FIGS. 4A-4B illustrate exemplary user interfaces 400 and 430 for inputting a vehicle endpoint 420 according to examples of the disclosure. User interfaces 400 and 430 can include exterior walls 402, divider 404, interior wall 406, pillar 408, and vehicle 410, which can correspond to features of the occupancy grid map 209, for example. FIG. 4A illustrates user interface 400 for accepting a vehicle endpoint 420 input by a user, for example. In some examples, the vehicle endpoint 420 can instruct the vehicle where to autonomously park. User interface 400 can be displayed on a touch screen, allowing the user to input the endpoint using their finger, a stylus, or another input device, for example. In some examples, other input modalities, such as a mouse or a keypad are possible.

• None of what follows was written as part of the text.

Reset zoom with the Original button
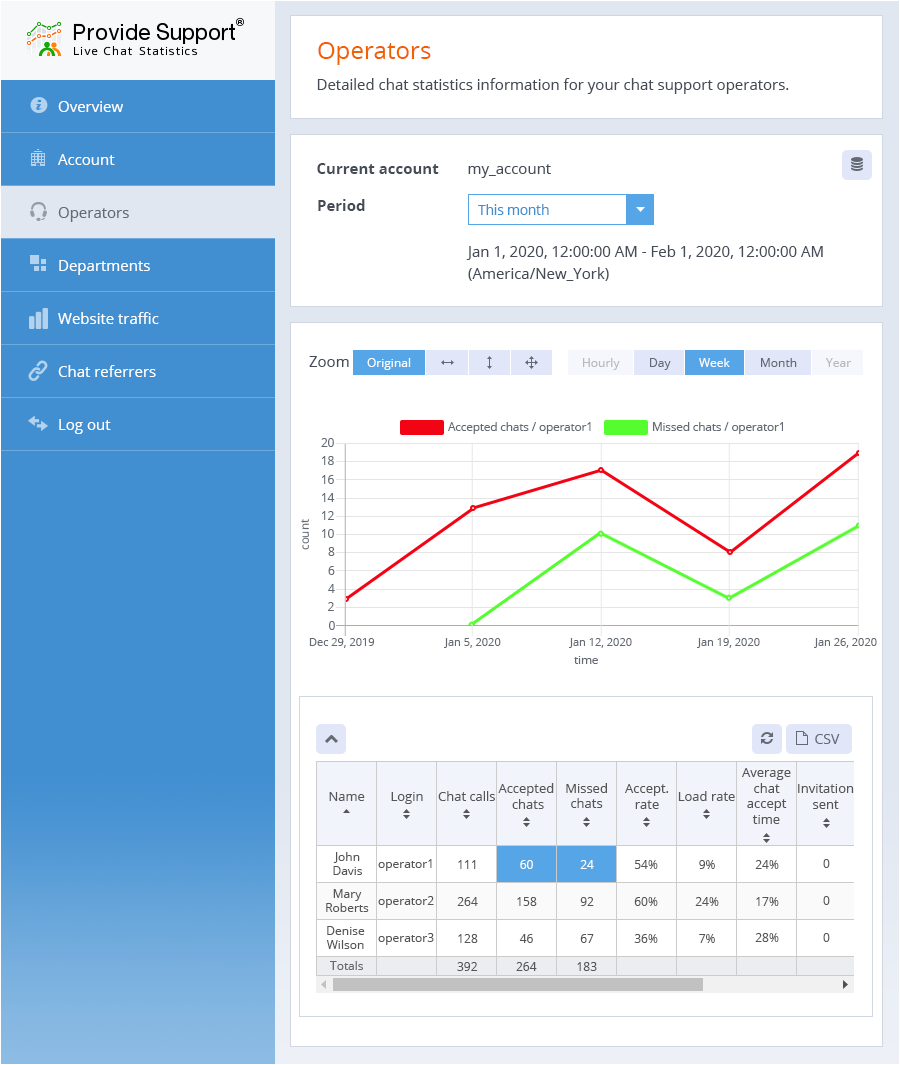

In response to the user-provided endpoint, an onboard computer of the vehicle can plan a path from the vehicle's current location to the endpoint. FIG. 4B illustrates a user interface 430 including a vehicle path 422, for example. In some examples, vehicle path 422 can be determined by an onboard computer included in the vehicle. The path 422 can be based on a searching algorithm to determine an optimal path to the user-defined endpoint 420. Although the optimal path can be the minimum path between the vehicle 410 and endpoint 420, the optimal path may be impractical for use. For example, the optimal path can include sharp turns and/or come too close to one or more obstacles near the vehicle. The onboard computer of the vehicle can apply a smoothing algorithm to eliminate any sharp turns included in the optimal path, for example. Additionally, in some examples, the onboard computer can apply a constraint to path 422 to maintain a predetermined distance between the vehicle and any detected obstacles in the vehicle's vicinity. The finalized path 422 can be displayed while the vehicle autonomously drives to the user-provided endpoint 420.

FIGS. 5A-5B illustrate exemplary user interfaces 500 and 530 for inputting a vehicle pose 520 according to examples of the disclosure. In some examples, vehicle pose 520 includes a location and a heading of the vehicle. User interfaces 500 and 530 can include exterior walls 502, divider 504, interior wall 506, pillar 508, and vehicle 510, which can correspond to features of the occupancy grid map 200, for example. FIG. 5A illustrates user interface 500 for accepting a vehicle pose 520 input by a user, for example. In some examples, the vehicle pose 520 can provide the vehicle with a location and heading in which to autonomously park. User interface 500 can be displayed on a touch screen, allowing the user to input the pose 520 using their finger, a stylus, or another input device, for example. In some examples, other input modalities, such as a mouse or a keypad are possible.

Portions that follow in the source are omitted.